AIM OF THE EXERCISE:
Print each entry in full, word for word, with no pictures in the result.

Saved entries
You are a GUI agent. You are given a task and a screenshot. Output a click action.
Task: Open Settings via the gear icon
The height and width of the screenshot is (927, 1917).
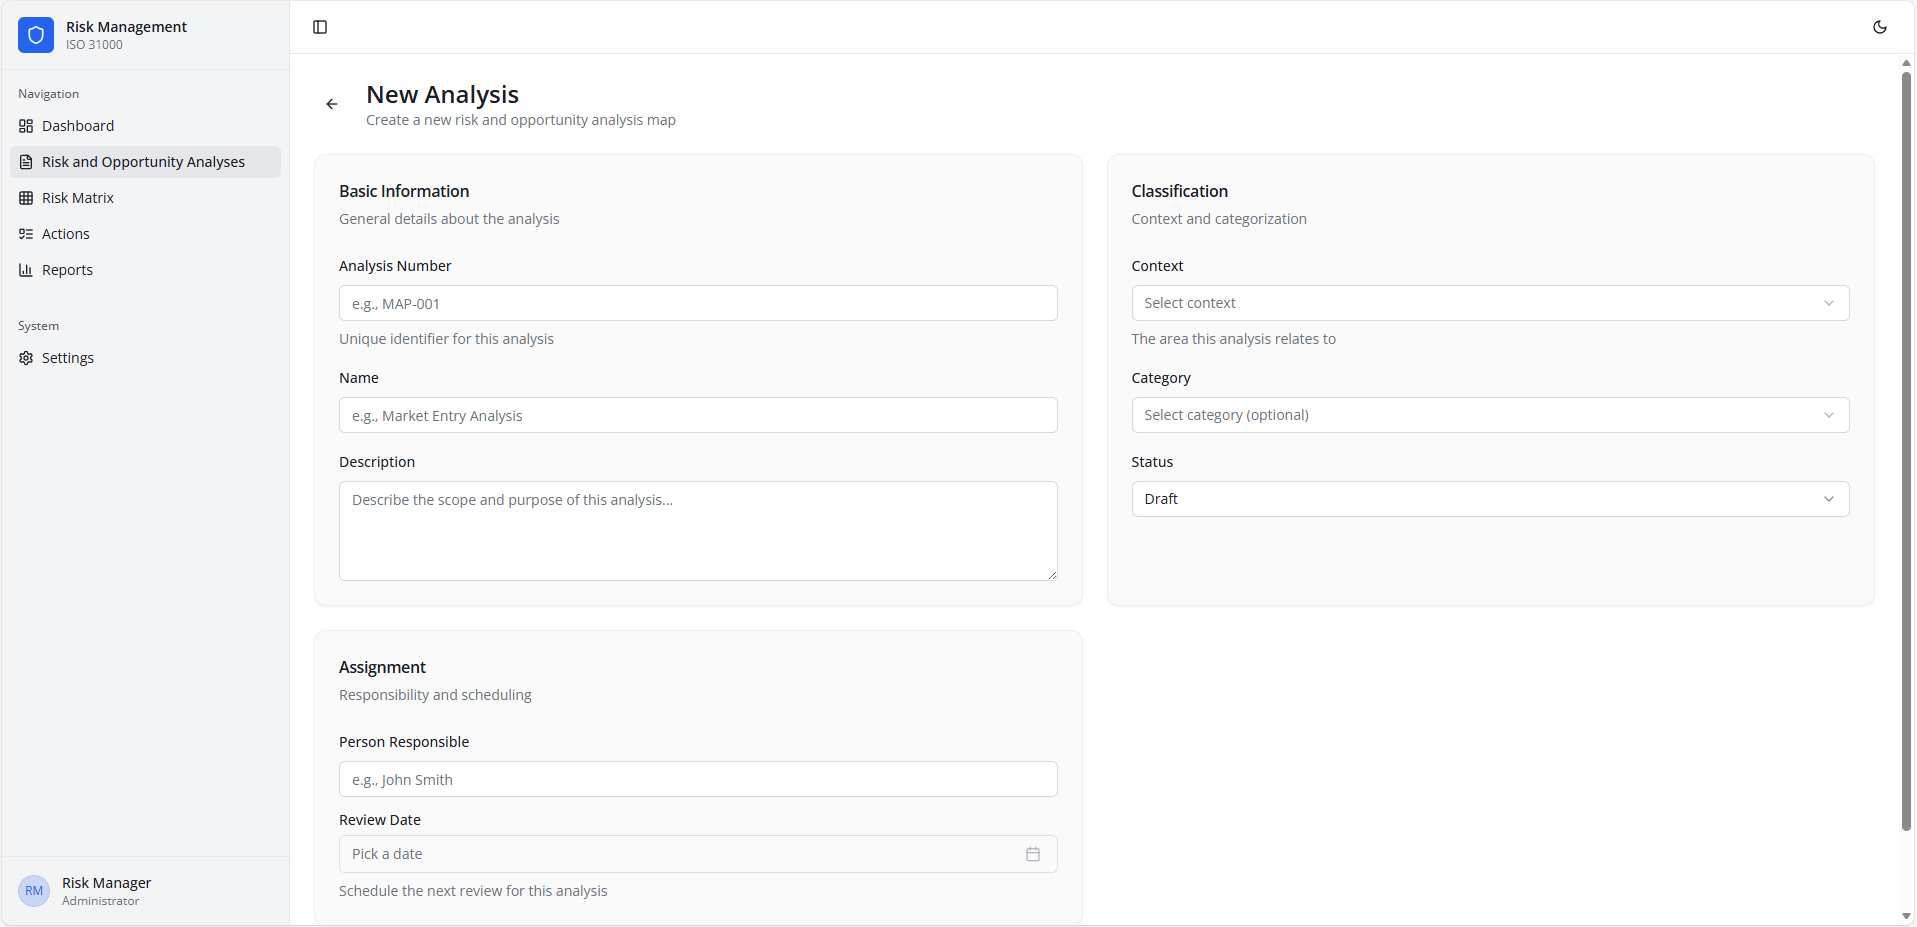(x=25, y=357)
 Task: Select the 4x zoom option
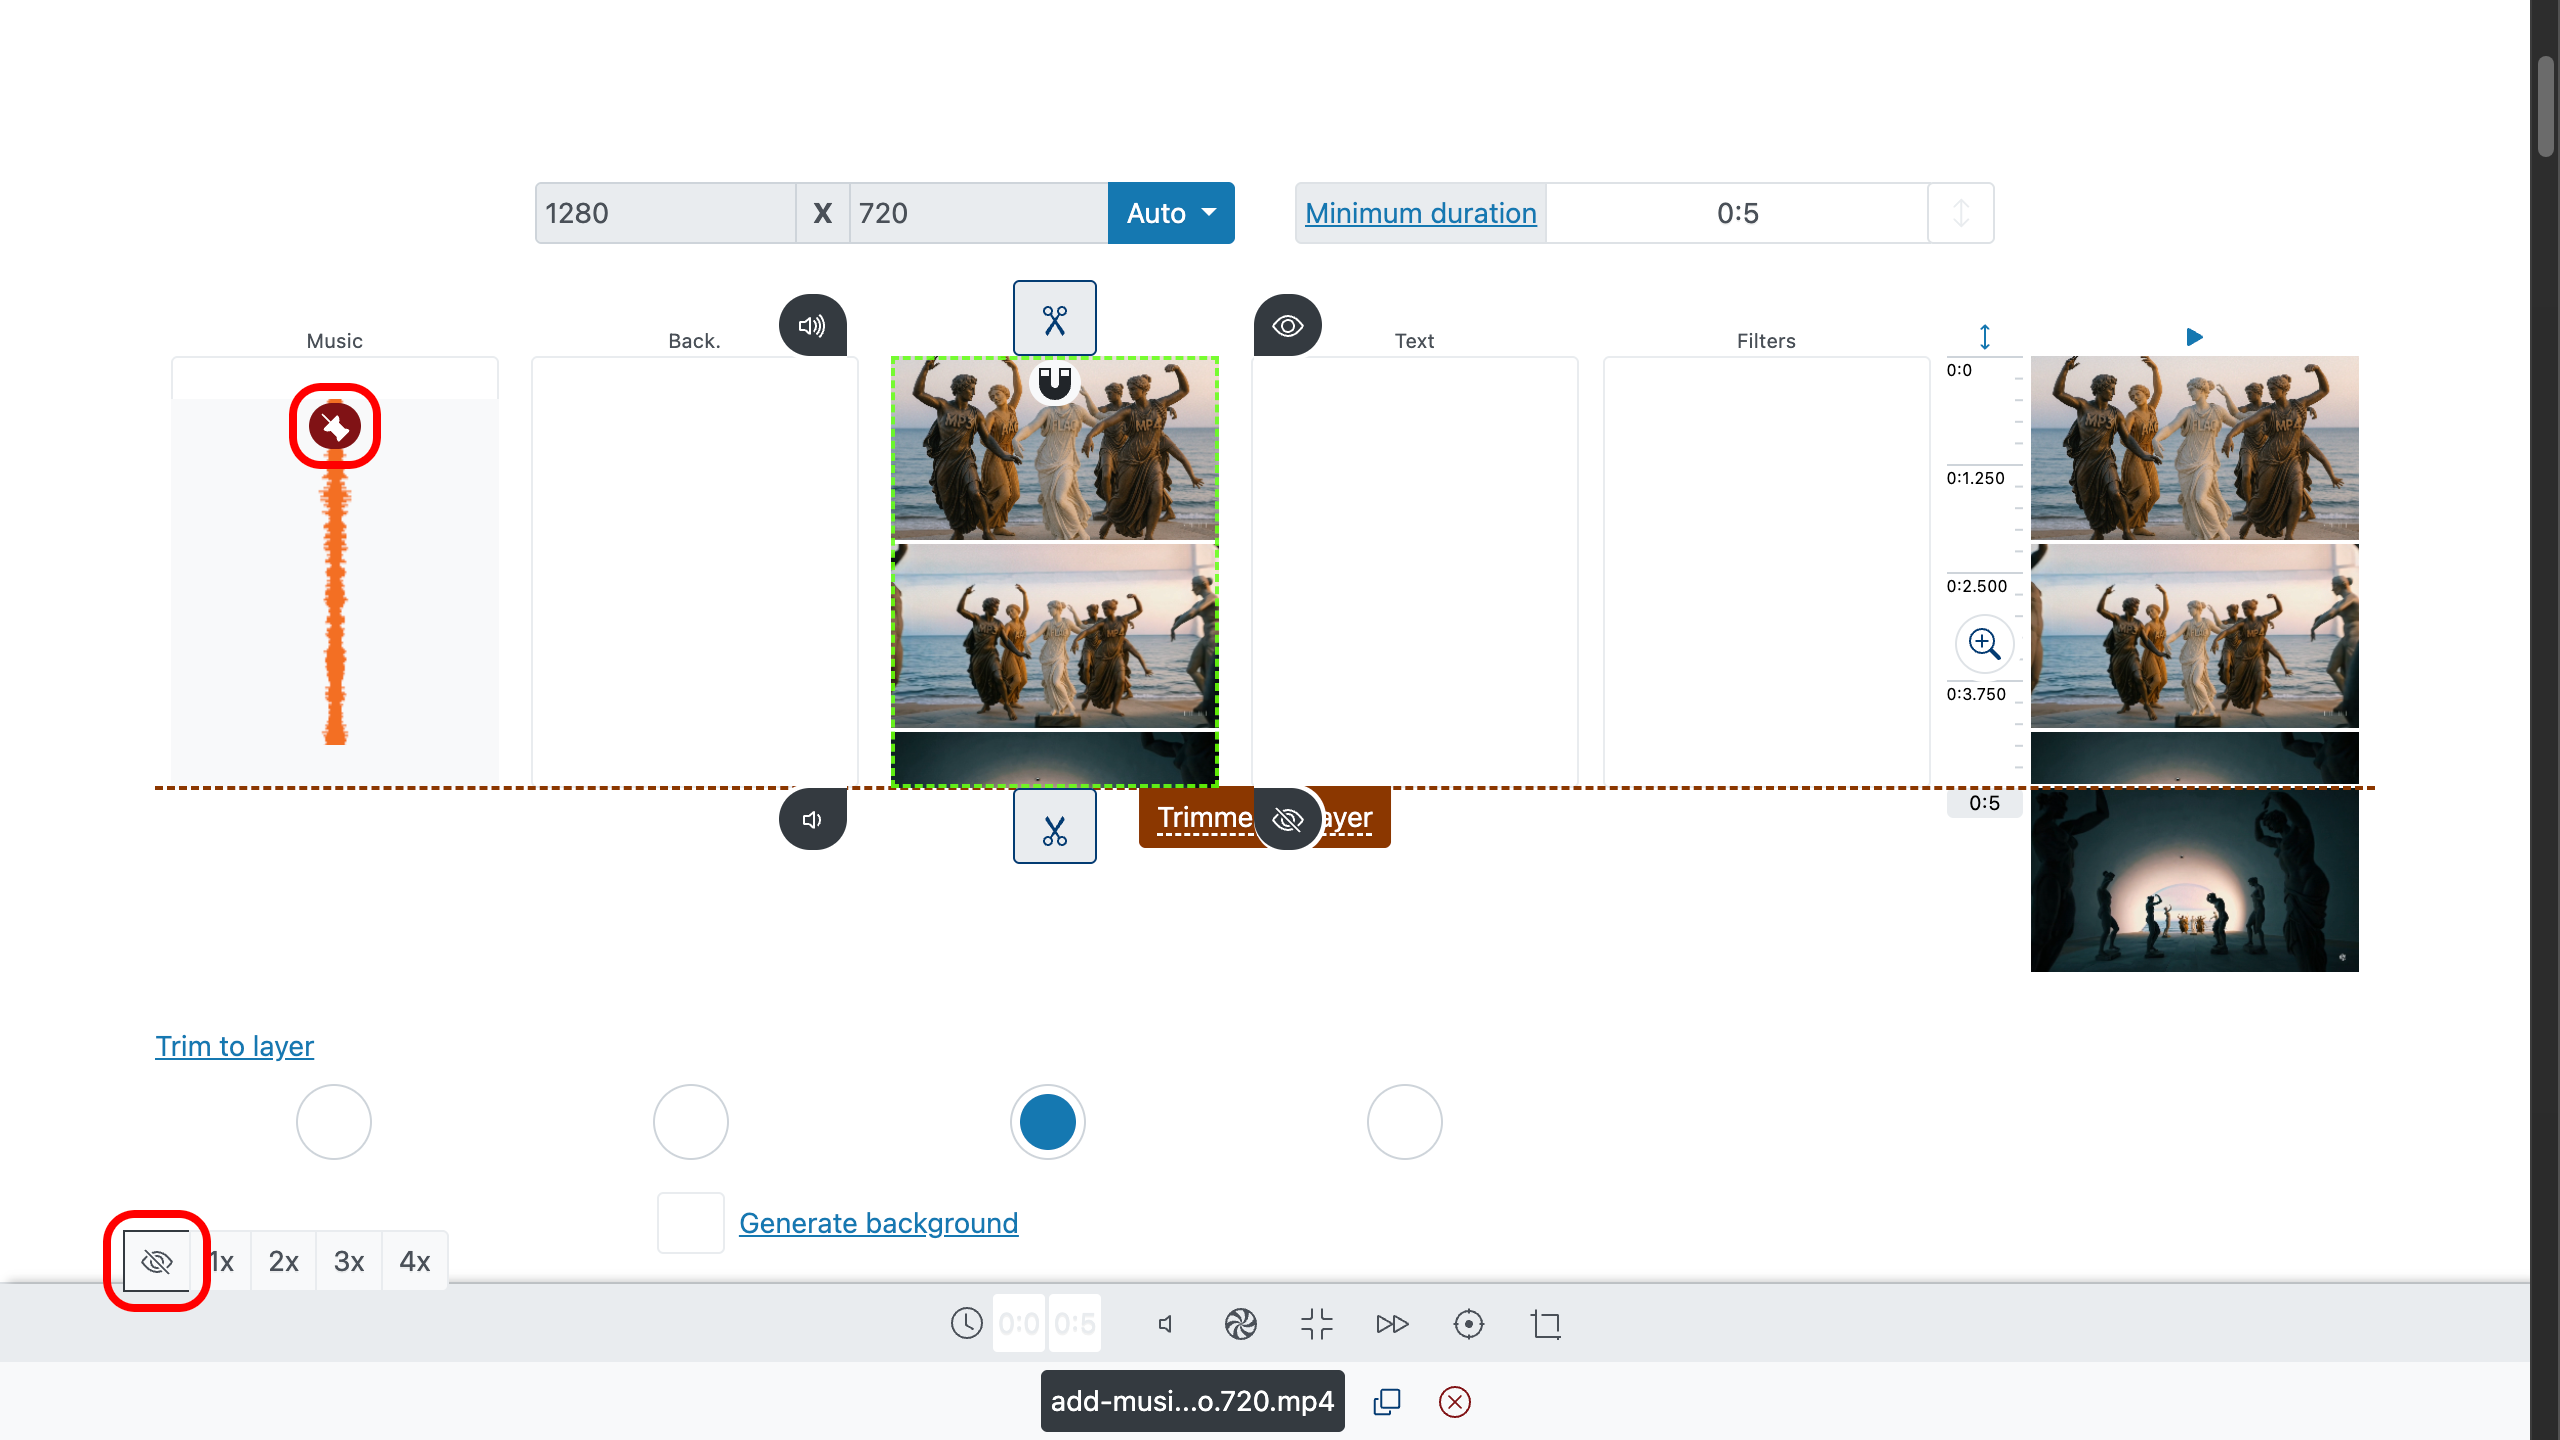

TASK RESULT:
You are a GUI agent. You are given a task and a screenshot. Output a click action.
Task: Open Settings via the gear icon
The height and width of the screenshot is (927, 1917).
(x=25, y=357)
 Task: Select the 4x zoom option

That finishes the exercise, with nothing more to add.